====== GIVEN RECORDS ======
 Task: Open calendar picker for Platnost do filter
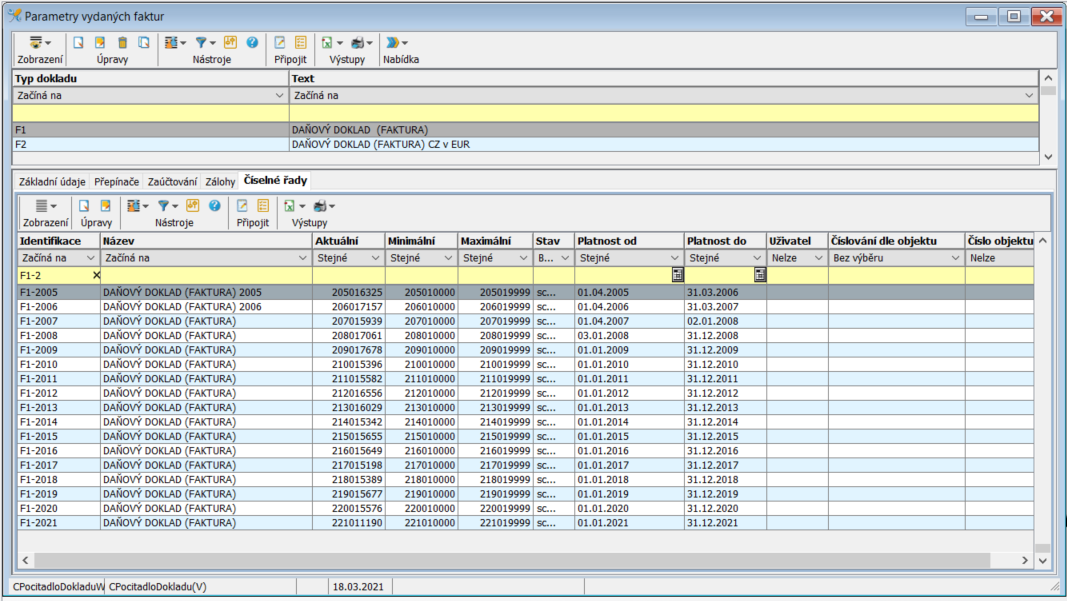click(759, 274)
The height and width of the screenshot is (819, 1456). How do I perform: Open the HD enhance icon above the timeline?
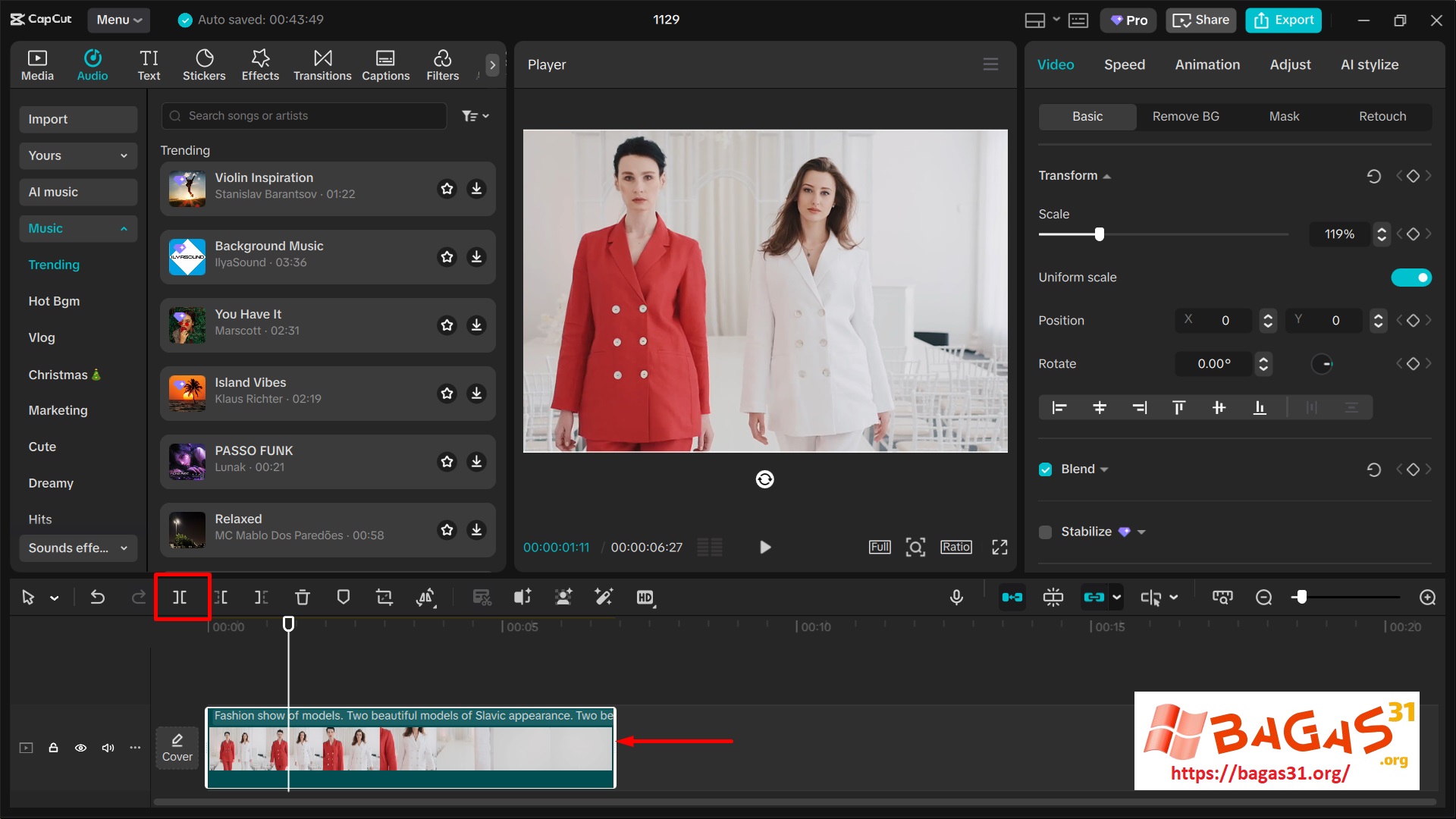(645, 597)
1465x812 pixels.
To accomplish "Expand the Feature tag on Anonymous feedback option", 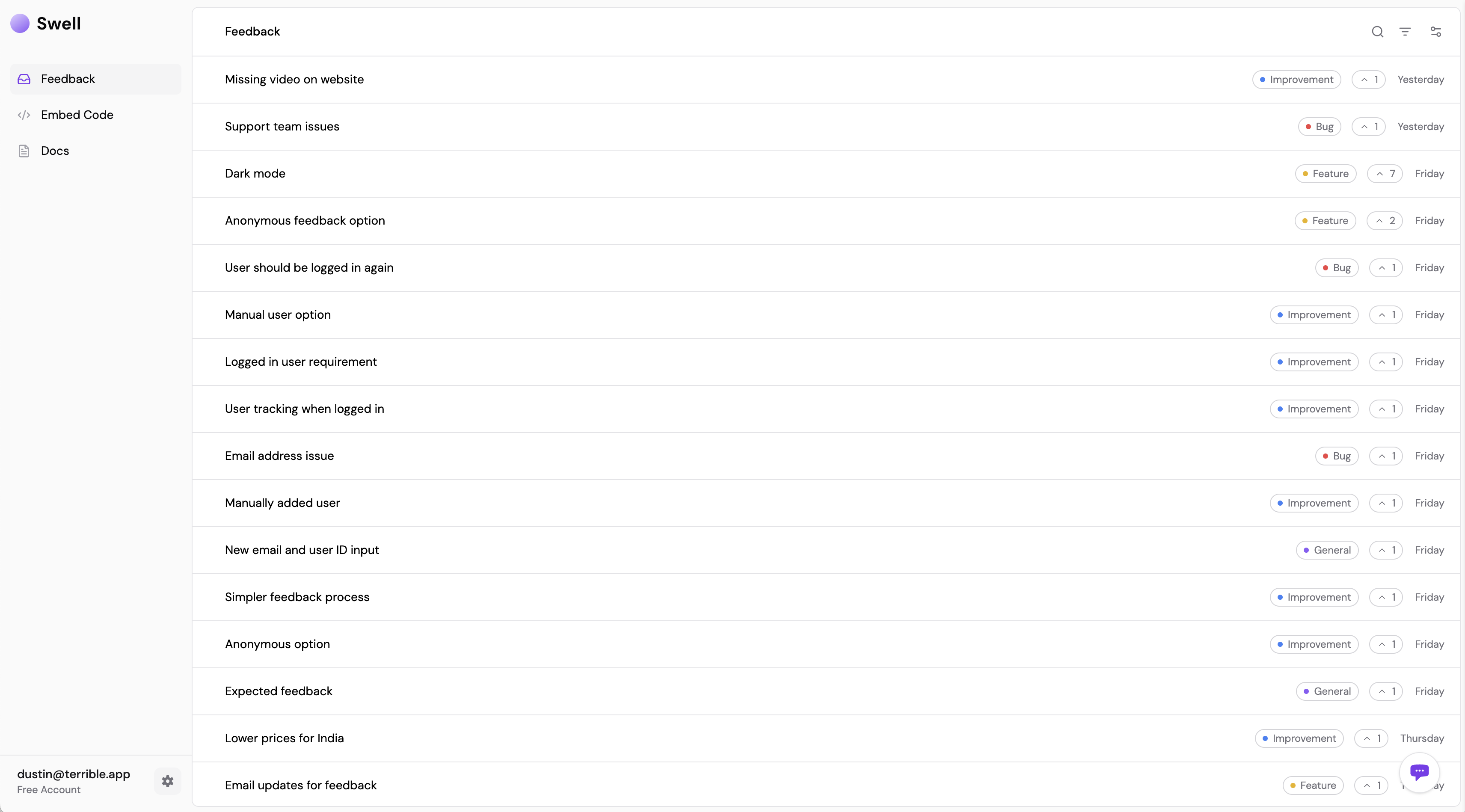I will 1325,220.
======
====== GIVEN RECORDS ======
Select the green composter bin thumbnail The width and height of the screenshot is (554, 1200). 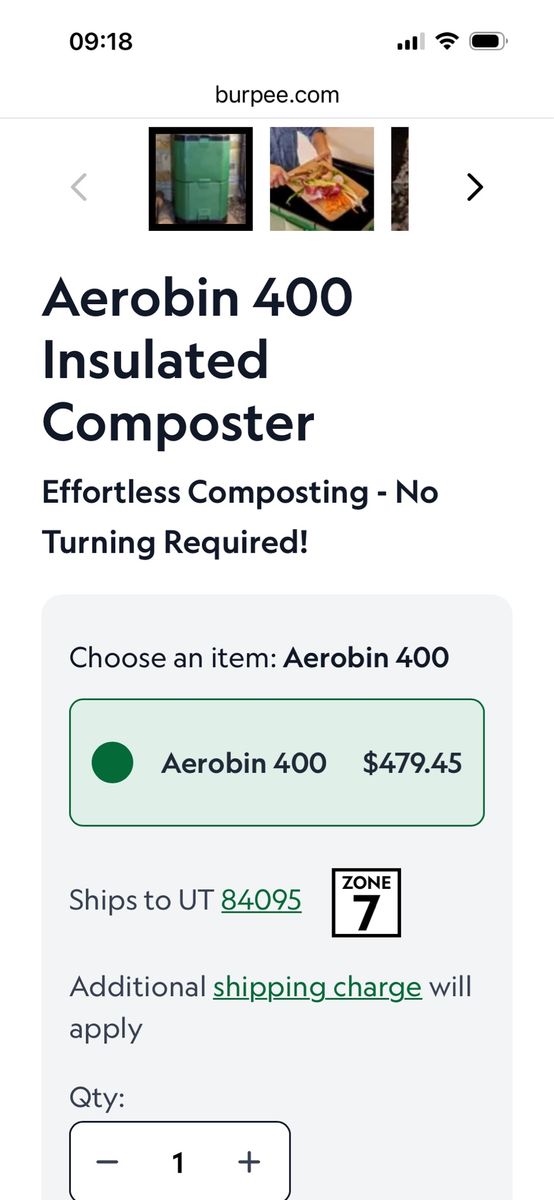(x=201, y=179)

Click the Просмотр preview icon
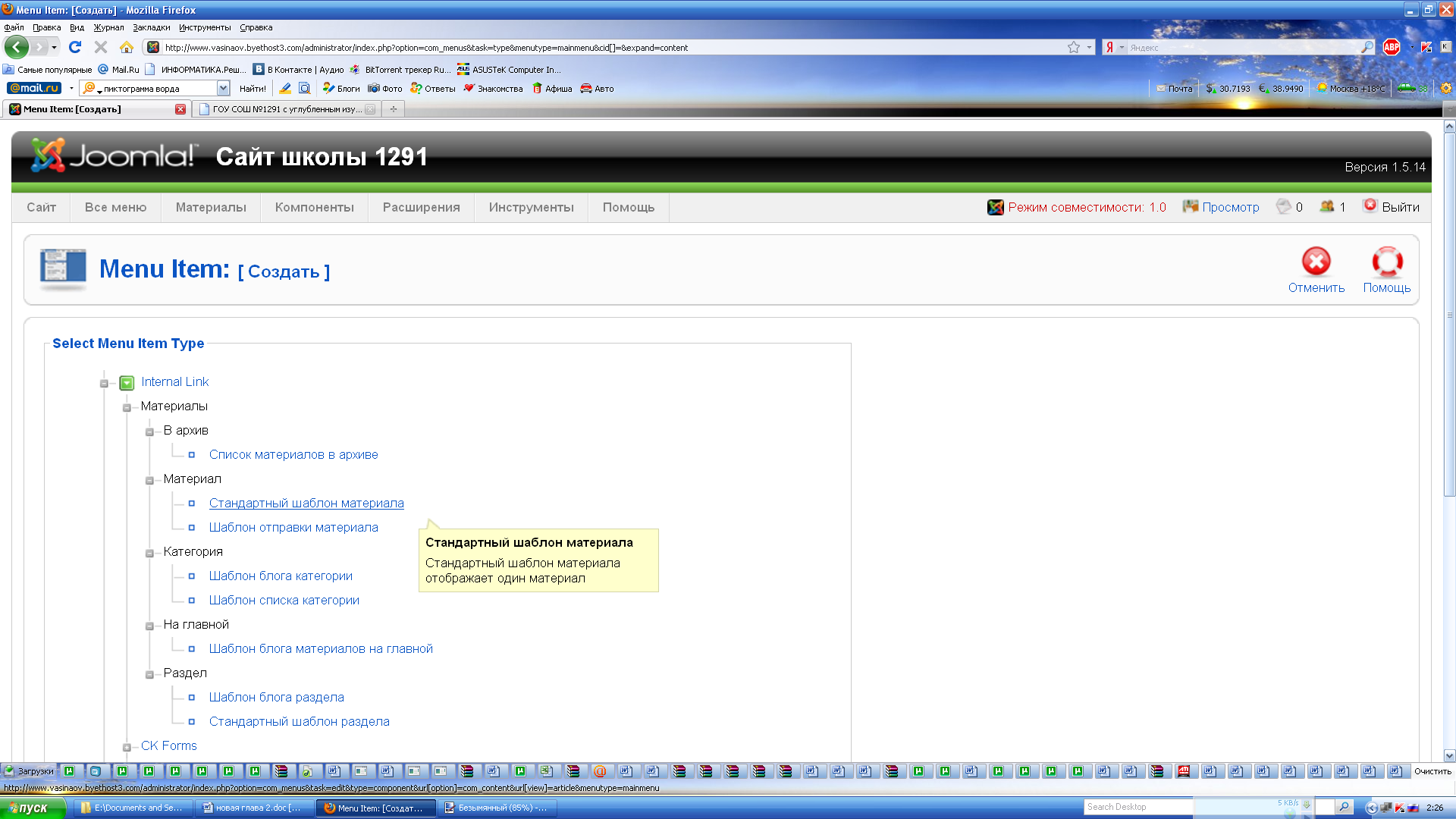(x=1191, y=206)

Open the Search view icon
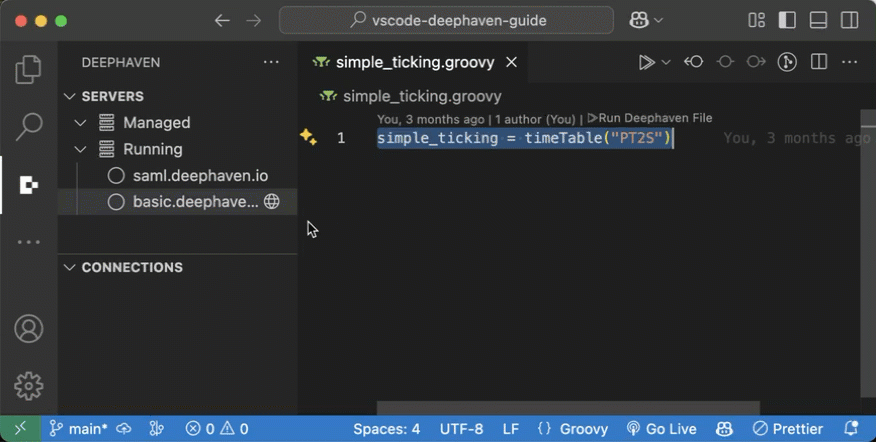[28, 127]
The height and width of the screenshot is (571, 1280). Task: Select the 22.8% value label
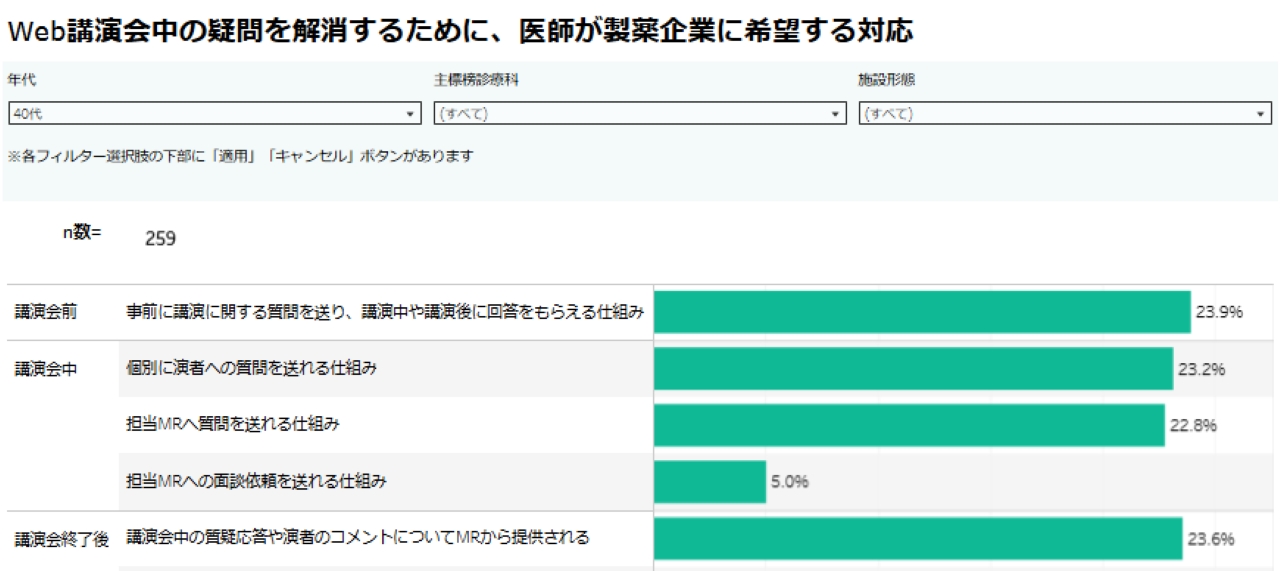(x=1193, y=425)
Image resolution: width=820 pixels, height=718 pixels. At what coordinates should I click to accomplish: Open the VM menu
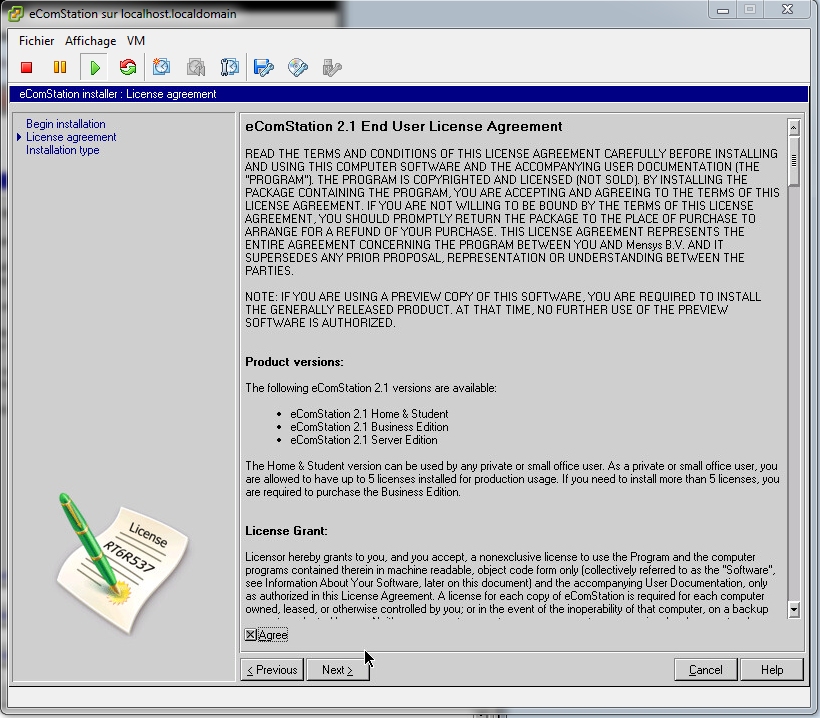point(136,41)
======
* **GOAL**
Revise the stretch from the line containing "Image resolution: width=820" through the line containing "point(136,41)" by replacing "VM menu" with "Network menu", leaving everything else unchanged and omitting the pictures.

* **EXERCISE OUTPUT**
Image resolution: width=820 pixels, height=718 pixels. At what coordinates should I click to accomplish: Open the Network menu
point(136,41)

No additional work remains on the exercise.